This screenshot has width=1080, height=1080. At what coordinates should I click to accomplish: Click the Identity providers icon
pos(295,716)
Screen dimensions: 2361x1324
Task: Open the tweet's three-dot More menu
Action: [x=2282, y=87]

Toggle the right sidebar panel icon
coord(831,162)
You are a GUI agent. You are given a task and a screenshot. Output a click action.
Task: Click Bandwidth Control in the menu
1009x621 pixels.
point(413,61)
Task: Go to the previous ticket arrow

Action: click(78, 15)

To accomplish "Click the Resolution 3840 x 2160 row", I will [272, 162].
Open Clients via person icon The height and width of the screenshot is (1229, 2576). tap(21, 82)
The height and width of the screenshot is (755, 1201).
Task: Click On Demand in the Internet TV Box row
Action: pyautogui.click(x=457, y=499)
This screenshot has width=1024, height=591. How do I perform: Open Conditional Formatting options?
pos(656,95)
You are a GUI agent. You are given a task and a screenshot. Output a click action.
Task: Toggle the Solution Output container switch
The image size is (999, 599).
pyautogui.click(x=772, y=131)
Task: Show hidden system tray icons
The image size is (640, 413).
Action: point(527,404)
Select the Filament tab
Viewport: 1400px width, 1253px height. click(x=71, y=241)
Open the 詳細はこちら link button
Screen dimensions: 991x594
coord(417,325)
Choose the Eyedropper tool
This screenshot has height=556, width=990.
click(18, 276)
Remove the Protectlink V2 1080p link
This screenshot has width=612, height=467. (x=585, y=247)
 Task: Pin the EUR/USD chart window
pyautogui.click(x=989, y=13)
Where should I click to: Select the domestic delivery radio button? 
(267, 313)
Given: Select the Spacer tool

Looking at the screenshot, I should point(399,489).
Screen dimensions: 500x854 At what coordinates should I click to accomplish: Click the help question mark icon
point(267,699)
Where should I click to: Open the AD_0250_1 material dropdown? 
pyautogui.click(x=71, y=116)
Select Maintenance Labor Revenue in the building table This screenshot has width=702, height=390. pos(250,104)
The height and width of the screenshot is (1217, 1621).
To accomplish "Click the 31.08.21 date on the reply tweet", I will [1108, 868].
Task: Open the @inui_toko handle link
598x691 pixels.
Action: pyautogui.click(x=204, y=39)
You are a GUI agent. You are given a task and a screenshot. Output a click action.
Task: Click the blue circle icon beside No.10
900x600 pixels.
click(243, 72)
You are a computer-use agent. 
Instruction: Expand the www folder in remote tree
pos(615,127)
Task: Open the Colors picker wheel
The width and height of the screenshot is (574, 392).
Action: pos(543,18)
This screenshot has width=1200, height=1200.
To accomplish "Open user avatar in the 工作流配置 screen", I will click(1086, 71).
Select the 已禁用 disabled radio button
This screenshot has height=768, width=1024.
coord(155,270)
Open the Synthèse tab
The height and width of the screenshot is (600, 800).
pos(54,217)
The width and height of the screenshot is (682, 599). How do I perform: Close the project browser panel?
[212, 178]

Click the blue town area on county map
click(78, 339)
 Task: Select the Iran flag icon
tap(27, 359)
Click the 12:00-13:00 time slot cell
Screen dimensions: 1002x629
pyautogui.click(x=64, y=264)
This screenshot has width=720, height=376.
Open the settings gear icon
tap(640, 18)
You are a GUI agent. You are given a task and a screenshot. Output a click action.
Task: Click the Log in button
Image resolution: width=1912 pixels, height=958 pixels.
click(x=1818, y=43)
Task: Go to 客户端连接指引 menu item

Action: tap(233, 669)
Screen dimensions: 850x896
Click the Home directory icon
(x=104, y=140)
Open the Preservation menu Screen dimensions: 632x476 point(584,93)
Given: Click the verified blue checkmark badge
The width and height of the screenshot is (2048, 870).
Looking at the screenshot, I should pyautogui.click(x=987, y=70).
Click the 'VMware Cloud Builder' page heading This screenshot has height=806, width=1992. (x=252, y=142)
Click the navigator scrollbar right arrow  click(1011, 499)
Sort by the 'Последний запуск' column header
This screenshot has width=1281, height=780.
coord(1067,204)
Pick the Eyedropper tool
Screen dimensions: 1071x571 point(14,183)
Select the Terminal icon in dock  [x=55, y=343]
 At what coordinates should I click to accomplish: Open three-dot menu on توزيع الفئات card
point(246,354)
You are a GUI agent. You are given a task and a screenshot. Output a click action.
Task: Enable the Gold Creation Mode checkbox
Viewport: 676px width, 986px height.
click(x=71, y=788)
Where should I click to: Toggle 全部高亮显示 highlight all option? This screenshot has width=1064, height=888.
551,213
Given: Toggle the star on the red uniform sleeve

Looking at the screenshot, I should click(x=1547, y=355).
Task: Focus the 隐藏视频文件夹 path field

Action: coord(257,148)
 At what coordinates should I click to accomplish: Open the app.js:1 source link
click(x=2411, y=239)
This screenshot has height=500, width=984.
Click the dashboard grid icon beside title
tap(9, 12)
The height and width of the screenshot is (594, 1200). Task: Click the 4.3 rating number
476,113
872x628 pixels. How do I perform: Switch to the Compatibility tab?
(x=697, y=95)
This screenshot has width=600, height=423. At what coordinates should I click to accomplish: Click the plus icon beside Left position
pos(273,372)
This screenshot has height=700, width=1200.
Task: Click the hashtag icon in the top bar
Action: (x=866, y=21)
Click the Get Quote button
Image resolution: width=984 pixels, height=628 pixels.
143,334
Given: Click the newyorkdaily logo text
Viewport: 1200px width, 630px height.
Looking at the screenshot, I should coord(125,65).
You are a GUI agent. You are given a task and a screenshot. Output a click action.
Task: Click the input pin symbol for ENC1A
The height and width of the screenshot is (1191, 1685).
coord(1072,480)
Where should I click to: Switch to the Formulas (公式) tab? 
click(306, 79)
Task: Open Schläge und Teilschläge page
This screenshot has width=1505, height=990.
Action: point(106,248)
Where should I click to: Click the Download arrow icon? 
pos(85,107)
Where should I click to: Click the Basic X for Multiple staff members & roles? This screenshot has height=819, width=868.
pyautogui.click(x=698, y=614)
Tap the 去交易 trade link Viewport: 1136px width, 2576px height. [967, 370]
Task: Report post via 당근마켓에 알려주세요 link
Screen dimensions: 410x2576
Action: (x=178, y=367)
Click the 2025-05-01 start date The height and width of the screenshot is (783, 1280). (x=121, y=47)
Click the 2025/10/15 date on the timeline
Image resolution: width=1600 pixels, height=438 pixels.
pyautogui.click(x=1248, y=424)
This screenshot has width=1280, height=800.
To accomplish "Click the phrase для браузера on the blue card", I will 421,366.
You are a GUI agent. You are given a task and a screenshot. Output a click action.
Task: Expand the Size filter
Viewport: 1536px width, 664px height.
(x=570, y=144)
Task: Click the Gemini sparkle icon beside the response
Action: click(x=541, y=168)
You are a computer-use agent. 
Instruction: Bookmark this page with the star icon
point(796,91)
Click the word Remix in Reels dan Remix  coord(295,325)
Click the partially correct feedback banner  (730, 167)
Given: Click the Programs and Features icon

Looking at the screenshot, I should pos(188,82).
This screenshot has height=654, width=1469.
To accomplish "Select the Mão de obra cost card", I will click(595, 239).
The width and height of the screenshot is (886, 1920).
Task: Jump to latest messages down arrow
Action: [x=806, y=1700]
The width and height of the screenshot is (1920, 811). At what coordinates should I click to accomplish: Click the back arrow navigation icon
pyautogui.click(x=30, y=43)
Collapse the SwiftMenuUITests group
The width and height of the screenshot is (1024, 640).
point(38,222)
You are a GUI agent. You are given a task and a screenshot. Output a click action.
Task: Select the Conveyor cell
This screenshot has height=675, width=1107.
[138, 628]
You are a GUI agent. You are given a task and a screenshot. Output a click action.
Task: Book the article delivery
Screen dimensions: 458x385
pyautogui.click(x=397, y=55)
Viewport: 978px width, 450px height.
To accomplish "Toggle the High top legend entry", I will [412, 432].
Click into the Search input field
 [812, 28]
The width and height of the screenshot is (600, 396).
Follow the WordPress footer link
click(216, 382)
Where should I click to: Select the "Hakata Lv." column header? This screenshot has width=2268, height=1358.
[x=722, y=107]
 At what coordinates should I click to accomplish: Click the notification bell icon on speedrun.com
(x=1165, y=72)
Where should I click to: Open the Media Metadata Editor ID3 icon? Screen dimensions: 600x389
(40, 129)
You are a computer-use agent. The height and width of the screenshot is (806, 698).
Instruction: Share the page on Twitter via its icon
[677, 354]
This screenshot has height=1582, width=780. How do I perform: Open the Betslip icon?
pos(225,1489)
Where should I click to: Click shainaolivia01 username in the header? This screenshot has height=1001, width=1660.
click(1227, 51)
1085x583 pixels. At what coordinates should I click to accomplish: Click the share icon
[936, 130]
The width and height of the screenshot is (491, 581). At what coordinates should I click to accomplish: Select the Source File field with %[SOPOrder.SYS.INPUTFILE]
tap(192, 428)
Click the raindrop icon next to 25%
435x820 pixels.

• Exercise objective: Give back exactly what runs from the first line of the listing above to the line that contains "Task: Click Bandwidth Control in the menu", keeping both end lines.

• Solution to the exercise:
This screenshot has width=1080, height=1080. At what coordinates should I click to accomplish: Click the Identity providers icon
pos(295,716)
Screen dimensions: 2361x1324
Task: Open the tweet's three-dot More menu
Action: [x=2282, y=87]

Toggle the right sidebar panel icon
coord(831,162)
You are a GUI agent. You are given a task and a screenshot. Output a click action.
Task: Click Bandwidth Control in the menu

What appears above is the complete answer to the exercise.